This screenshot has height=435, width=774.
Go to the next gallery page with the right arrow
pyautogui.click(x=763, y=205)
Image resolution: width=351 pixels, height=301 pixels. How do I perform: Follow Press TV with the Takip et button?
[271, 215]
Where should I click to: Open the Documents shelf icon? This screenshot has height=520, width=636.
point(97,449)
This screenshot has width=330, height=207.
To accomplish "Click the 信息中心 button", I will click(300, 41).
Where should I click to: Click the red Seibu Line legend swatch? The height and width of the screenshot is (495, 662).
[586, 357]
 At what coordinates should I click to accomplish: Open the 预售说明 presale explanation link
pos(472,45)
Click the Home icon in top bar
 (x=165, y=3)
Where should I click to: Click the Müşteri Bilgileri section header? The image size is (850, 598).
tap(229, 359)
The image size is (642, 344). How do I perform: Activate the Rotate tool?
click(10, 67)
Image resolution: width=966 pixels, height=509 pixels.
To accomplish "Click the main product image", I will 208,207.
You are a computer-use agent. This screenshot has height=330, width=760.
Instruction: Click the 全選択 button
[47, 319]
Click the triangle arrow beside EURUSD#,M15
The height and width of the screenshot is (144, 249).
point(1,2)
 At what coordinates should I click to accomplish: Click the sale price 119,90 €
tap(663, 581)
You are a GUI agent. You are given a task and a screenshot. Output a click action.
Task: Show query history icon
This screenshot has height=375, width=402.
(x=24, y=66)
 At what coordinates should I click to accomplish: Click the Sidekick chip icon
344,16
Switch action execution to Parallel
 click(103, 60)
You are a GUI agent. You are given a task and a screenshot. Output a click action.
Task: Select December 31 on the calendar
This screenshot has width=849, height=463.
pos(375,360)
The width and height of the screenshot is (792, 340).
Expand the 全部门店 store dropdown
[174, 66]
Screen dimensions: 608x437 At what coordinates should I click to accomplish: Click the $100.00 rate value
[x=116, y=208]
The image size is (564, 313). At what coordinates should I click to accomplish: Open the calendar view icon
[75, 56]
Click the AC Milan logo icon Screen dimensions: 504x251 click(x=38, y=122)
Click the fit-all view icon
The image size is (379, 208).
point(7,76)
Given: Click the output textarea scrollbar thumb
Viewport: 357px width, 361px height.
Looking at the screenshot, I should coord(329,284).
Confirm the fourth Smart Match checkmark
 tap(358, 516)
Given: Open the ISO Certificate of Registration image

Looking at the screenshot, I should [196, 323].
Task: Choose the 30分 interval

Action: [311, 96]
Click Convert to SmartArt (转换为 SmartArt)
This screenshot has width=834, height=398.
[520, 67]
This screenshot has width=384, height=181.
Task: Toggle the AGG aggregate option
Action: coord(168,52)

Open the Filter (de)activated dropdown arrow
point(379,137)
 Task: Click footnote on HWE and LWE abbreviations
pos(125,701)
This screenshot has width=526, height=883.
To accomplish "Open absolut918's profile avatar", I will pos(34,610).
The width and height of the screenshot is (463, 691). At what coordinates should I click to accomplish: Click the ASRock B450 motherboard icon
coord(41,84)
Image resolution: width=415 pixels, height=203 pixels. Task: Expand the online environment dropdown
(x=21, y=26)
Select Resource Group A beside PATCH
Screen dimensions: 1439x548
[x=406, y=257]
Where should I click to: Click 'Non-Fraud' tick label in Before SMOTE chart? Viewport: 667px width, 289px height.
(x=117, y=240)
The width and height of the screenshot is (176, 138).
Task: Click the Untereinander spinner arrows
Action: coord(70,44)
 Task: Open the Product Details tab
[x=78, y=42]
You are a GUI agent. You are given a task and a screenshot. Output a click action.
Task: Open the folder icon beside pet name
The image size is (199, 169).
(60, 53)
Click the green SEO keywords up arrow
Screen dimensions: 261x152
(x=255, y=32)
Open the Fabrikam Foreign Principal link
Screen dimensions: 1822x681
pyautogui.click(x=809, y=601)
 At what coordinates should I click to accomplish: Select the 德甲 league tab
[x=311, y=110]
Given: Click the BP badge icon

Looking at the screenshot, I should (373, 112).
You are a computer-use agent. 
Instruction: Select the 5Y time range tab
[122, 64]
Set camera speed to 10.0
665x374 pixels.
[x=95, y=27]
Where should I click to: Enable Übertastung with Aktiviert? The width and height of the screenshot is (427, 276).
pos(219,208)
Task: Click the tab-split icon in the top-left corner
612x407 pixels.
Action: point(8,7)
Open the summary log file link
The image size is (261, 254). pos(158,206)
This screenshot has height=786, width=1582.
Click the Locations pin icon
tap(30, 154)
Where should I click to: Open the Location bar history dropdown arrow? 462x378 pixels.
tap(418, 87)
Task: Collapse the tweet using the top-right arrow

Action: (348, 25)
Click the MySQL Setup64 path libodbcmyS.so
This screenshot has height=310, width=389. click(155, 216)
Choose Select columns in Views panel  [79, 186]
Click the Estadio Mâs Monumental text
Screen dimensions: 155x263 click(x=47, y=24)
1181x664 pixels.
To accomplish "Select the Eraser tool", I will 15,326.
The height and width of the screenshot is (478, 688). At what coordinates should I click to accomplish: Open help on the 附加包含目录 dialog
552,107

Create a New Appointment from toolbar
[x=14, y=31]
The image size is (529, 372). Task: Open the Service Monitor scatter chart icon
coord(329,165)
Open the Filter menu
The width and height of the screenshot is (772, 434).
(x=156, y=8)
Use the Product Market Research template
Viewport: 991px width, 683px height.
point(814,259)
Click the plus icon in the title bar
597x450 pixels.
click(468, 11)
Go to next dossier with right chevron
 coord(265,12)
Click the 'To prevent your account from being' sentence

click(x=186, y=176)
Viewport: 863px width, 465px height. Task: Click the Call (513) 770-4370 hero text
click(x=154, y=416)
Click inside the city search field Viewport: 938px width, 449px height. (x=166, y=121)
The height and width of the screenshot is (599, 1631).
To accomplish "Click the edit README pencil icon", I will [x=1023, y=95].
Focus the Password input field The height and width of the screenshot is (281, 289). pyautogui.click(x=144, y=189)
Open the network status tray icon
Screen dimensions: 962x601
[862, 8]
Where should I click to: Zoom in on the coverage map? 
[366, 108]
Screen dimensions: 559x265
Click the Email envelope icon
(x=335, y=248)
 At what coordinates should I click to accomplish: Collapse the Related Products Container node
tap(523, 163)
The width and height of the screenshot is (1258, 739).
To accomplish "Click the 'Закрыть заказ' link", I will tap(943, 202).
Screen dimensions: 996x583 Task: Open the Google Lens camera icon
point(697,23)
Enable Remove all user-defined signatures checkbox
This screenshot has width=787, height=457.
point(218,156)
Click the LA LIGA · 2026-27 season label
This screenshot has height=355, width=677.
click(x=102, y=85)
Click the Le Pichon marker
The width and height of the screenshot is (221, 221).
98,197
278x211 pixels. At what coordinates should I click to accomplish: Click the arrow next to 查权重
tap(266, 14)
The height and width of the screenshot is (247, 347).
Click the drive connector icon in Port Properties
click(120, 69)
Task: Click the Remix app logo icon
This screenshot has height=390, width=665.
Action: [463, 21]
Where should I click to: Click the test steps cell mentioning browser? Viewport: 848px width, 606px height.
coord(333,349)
━━━━━━━━━━━━━━━━
* _Exercise brief_:
Please copy every line of the data that carries the string "logo".

* _Expected output_:
Click the AC Milan logo icon Screen dimensions: 504x251 click(x=38, y=122)
Task: Click the Remix app logo icon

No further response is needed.